I'd assume, if given the option, it wouldn't be smart to completely dissolve all of the existing tanks, helicopters, intelligence, etc. since it would take many months, if not longer, to gain them back.
I haven't yet read Hans-Hermann Hoppe's The Myth of National Defense, but I hope to get to it soon. I'm not sure if he describes what a transition would look like, so I figured I'd ask on here first for a few theoretical possibilities.
Also, any good recommendations regarding private militaries would be fantastic!
I would leave it all to the Swiss Reinsurance Company.
I and my neighbours may pool some money and give it to them, if we feel the odds of a terror attack or military invasion are likely, and we want to be insured against it.

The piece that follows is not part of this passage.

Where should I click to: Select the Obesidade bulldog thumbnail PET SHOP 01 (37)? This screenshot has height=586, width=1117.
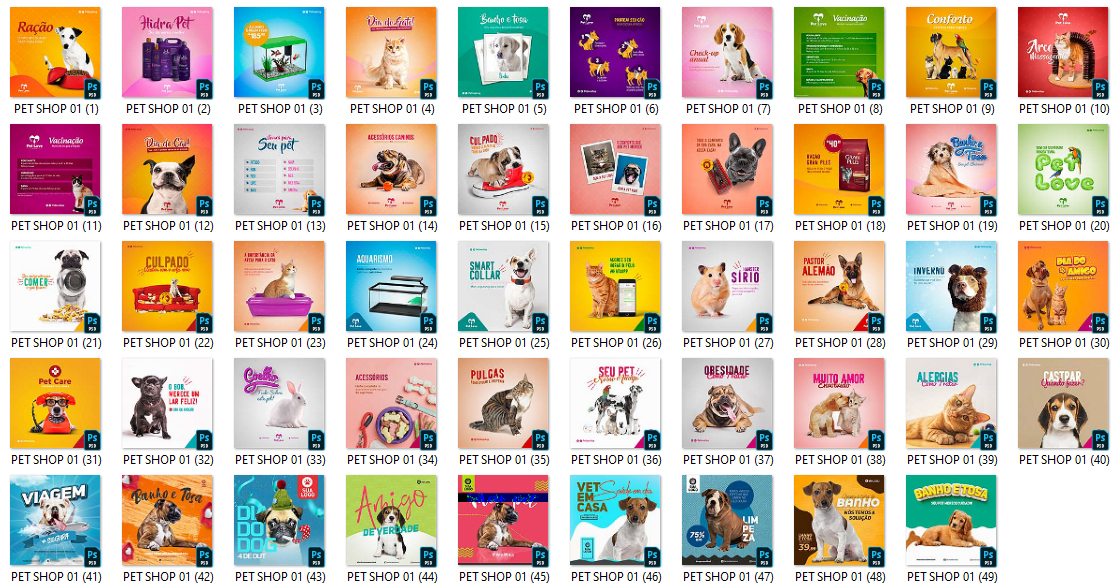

The Swiss Reinsurance Company will then see how much money they will spend on giving us protection, in order that they not have to pay out insurance claims during an attack. You bet they will protect us.
When one earthquake happened in San Francisco, they gathered industrial equipment from all over the world to lead a rescue operation. They put government relief measures to shame. For future earthquakes, they refused to insure unless proper building techniques were implemented. And voila!
Man, that’d mess up Swiss Re’s actuarial uber-system
I’d say that the first step would be to vastly increase the share of the work done by PDAs. The second would be to decentralize the army, perhaps starting overseas, and instituting a system of payment that follows the insurance model: we pay the, say, platoon every moth and they must pay us back if what we told them to protect is destroyed. The commander would of course have much more leeway in selecting his man, sharing profits and turning down offers. Form than on, full privatization would be a piece of cake.
By a minimum of central planing. That means an immediate, rather than a gradual, transition. You have every brigade become a private business of its own. You print up 4,000 shares and distribute them among the members of the brigade. Then it is up to them to survive, reform, link-up, or break-down, increase their manpower, or decrease it, to worry about the finacing, to explain to people why they should fund them, etc, etc. At the end of the day, we know how a transition of a factory should look like, why be inventing hot water?